The holiday tradition of Las Posadas takes place on Sunday, December 11, at 5:30pm at the Palace of the Governors

So much of the holiday season seems so familiar and so relentlessly repetitive, and once-only experiences are becoming a rarity. That’s one of the reasons that Santa Fe loves Christmas Eve and the annual farolito display, a quietly moving spectacle that those who have come to the City Different over the holidays have no doubt seen.

Farolitos Light the Way

Less well-known, however, is the unique tradition known as Las Posadas, also a one-night-only event. A re-enactment of the Holy Family’s search for lodging, this annual holiday happening takes place each year in and around the historic Santa Fe Plaza. While the Plaza hardly looks Biblical, having already been lit with holiday lights and a Christmas tree, and the staging includes some details not found in the usual account, the story nonetheless comes to life in a very local way.

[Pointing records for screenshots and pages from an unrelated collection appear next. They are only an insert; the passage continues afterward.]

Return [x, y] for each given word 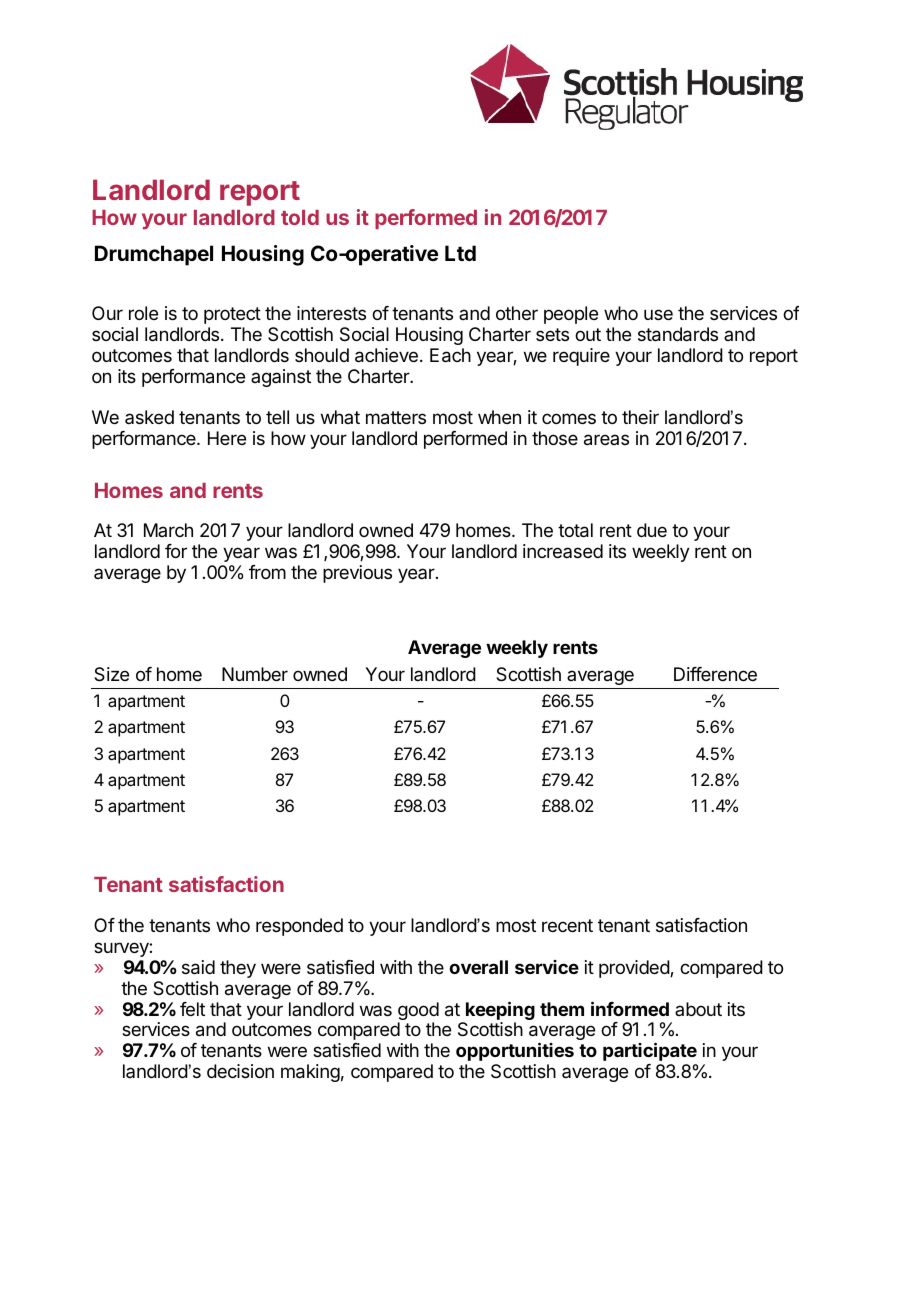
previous [357, 574]
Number [255, 674]
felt [192, 1009]
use [658, 314]
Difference [715, 674]
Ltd [460, 253]
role [143, 313]
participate [650, 1051]
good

The Santa Fe Plaza Dressed in Snow

Originating in Spain as a religious observation, Las Poasadas is actually a novena, a nine-day event, occurring from December 16 through December 24. Although celebrations of Las Posadas are not uncommon in Northern New Mexico towns, places deeply rooted in the Spanish Catholic tradition, the one-night Plaza re-enactment grew out of a 1970’s era neighborhood campaign against development that sparked an annual celebration, which subsequently outgrew its original San Antonio Street location and moved to the Plaza.

Costumed participants portray the mortals who, in the biblical account, refuse lodging to a humble young pregnant woman and her carpenter-fiancé. As the couple circumnavigate the Plaza from the Palace of the Governors (the oldest government building in the U.S.), seeking rest and shelter, they stop on each corner to seek lodging and comfort, finding instead denial and disappointment.

Taking Off Winter’s Chill by a Luminaria at the Palace of the Governors

The devil, who ridicules and taunts the seekers from perches on the portals on the Plaza, is in turn treated to the boos and hisses of  the assembled crowd, their faces illuminated by candle light. The supernatural power possessed by the devil purportedly allows him to magically appear at each of the Plaza locations designated as the “inns” where the couple tries to obtain a warm and dry spot in which to shelter. Four mortals portray the tormenting demon, crawling out of second-floor windows to discourage the weary travelers.

After numerous refusals stating that there was no room at “the inn,” thanks to the appearance of an angel who blesses the crowd and provides guidance, the couple and their entourage finally find respite from the chilly night in the courtyard of the Palace of the Governors for the denouement of this holiday event. Once inside the courtyard, the procession warms up with hot cider, cookies, and a round of Christmas carols.

Sound interesting? It is! Just be sure to bundle up, since the winter Santa Fe weather has definitely arrived, and it’s nothing like Bethlehem temperatures. This year, Las Posadas takes place on Sunday, December 11, 2011, beginning at 5:30 p.m. Please note that the New Mexico Museum of History will close early at 3:00 p.m. to prepare for and accommodate this holiday tradition.

The Night of Las Posadas by Tomie dePaola

And if you cannot attend, you can still create a special holiday reading tradition, thanks to noted author/illustrator, Tomie dePaolo, proof that an unusual event like this is indeed inspirational!